Metabolic Adaptation to Climate and Distribution of the Raccoon Procyon Lotor and Other Procyonidae - John N. Mugaas; Kathleen P. Mahlke-Johnson; John Seidensticker

Captive versus Wild Raccoons

Male raccoons trapped in summer had higher Ḣ_b's than our captive animals in any season ([Table 2]). The higher rate of metabolism of these trapped males could have been due to the stress of captivity or to the fact that "wild" animals actually may have higher metabolic rates than those that have adjusted to captivity. If the latter is true, then our data for captive animals underestimated the actual energy cost of maintenance metabolism for Procyon lotor in the wild. At present, we have no way of determining which of these alternatives is true.

Seasonal Metabolism of Raccoons

In some temperate-zone mammals, Ḣ_b is elevated in winter, which presumably increases their "cold-hardiness." Conversely, lower summer metabolism is considered to be a mechanism that reduces the potential for heat stress. Such seasonal variation in Ḣ_b has been found in several species: collard peccary, Tayassu tajacu (Zervanos, 1975); antelope jackrabbit, Lepus alleni (Hinds, 1977); desert cottontail, Sylvilagus audubonii (Hinds, 1973); and, perhaps, cold-acclimatized rat, Rattus norvegicus (Hart and Heroux, 1963). Unlike these species, our captive raccoons showed no seasonal variation in Ḣ_b ([Table 2]). Instead, raccoons achieved "cold-hardiness" in winter and reduced their potential for heat stress in summer with a large seasonal change in thermal conductance ([Table 3]).

Table 7.—Metabolic characteristics of several procyonid species.

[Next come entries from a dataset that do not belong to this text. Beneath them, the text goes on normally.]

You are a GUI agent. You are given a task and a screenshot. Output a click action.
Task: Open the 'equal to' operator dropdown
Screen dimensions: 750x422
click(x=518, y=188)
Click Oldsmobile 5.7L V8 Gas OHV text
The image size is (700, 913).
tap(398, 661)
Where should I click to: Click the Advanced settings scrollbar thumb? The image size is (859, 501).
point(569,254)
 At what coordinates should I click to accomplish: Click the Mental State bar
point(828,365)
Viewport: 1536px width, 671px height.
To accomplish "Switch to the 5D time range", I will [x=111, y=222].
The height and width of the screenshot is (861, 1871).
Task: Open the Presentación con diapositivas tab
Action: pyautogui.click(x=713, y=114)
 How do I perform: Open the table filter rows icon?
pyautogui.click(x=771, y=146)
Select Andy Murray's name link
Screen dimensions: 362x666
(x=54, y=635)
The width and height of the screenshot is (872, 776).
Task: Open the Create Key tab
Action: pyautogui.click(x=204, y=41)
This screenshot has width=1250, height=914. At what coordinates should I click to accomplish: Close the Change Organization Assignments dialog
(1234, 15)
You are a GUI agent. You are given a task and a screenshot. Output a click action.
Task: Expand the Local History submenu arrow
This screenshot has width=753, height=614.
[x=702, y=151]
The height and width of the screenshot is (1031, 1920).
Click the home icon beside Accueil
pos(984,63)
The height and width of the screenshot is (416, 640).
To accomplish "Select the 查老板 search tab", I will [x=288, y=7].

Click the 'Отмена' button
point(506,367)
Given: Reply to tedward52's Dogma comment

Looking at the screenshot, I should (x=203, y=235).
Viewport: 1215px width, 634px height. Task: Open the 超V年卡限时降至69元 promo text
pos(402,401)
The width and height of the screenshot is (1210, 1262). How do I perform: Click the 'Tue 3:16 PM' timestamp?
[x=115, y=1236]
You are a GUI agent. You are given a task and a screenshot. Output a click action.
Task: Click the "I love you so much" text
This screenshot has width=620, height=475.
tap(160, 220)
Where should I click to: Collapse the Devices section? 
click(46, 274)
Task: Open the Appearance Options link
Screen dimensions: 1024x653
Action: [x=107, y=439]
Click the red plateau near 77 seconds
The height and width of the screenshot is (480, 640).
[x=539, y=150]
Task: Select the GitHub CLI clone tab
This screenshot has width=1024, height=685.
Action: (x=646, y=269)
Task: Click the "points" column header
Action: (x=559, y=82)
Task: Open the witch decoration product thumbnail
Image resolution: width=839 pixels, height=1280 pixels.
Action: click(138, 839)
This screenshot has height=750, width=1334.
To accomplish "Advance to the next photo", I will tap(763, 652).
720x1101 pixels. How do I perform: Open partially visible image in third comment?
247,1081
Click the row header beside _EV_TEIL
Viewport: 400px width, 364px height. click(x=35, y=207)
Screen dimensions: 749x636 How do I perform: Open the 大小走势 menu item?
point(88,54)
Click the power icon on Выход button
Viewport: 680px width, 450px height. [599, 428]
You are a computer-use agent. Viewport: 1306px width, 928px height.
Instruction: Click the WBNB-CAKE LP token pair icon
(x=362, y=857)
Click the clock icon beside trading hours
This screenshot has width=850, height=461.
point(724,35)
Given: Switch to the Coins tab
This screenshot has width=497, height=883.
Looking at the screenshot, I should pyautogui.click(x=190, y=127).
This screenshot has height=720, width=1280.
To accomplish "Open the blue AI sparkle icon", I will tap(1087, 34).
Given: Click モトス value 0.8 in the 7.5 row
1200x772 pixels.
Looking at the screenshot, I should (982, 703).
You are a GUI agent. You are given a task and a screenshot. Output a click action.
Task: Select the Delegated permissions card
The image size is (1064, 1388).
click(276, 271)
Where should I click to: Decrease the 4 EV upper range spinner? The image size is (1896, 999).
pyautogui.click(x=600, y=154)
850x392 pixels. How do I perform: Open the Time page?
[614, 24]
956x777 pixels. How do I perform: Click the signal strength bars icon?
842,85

Species	Body Mass (g)	Basal^[a] metabolism		Minimum^[] conductance		T_b^[c]		T_n^[d]		References
Species	Body Mass (g)	Meas	H_br	Meas	C_mwr	α	ρ	T_lc	T_uc	References
Bassariscus astutus	865	0.43	0.68	0.0288^[e]	0.85	37.6	23	35.5		Chevalier (1985)
Procyon cancrivorus	1160	0.40	0.69	0.0368^[e]	1.25			26		Scholander et al. (1950b, c)
Potos flavus	2030	0.36	0.51							McNab (1978a)
Potos flavus	2400	0.32	0.65			38.1	36.0	23	30	Müller and Kulzer (1977)
Potos flavus	2600	0.34	0.71	0.0200^[f]	1.02			23	33	Müller and Rost (1983)
Nasua nasua	3850	0.26	0.60	0.0200^[f]	1.24	38.3	36.4	25	33	Chevillard-Hugot et al. (1980)
Nasua nasua	4847	0.33	0.79	0.0238^[e]	1.65	39.1	37.9	30	35	Mugaas et al. (in prep.)
Nasua narica	5554	0.25	0.62	0.0208^[e]	1.55	38.9	37.4	25	35
Nasua narica	4150	0.42	1.20	0.0341^[e]	2.20					Scholander et al. (1950b, c)
				0.0224^[g]	1.45
Procyon lotor										This study
Summer
Trapped male	4400	0.54	1.28					20
Captive male	4790	0.46	1.07	0.0256^[f]	1.77	38.4	37.5	20
Captive female	4670	0.42	1.02	0.0256^[f]	1.79	38.2	37.6	25
Winter
Captive male	5340	0.47	1.17			38.6	38.6	11
Captive female	4490	0.46	1.10	0.0172^[f]	1.15	38.3	37.3	11

[a] Meas is measured basal metabolism (mL O₂·g^-1·h^-1). H_br is the ratio of measured to predicted basal metabolism where the predicted value is calculated from Ḣ_b = 3.42·m^-.25 (Kleiber, 1932, 1961:206) and m is body mass in grams.
[] Meas is measured minimum thermal conductance (mL O₂·g^-1·h^-1·°C^-1). C_mwr is the ratio of measured to predicted minimum thermal conductance where the predicted value is calculated from C_m = 1.0·m^-0.5 (McNab and Morrison, 1963; Herreid and Kessel, 1967), and m is body mass in grams.
[c] T_b is body temperature during the active (α) and rest (ρ) phases of the daily cycle (°C).
[d] T_n is the thermoneutral zone as defined by the lower (T_lc) and upper (T_uc) critical temperatures (°C).
[e] Conductance calculated as the slope of the line describing oxygen consumption at temperatures below the lower critical temperature.
[f] Conductance calculated from C_mw = Ḣ_r/(T_b - T_a), where Ḣ_r is resting metabolic rate at temperatures below T_lc, and other symbols are as described elsewhere.
[g] Inactive-phase thermal conductance: estimated from Scholander et al. (1950b), assuming that active-phase thermal conductance is 52% higher than values determined during the inactive phase (Aschoff, 1981).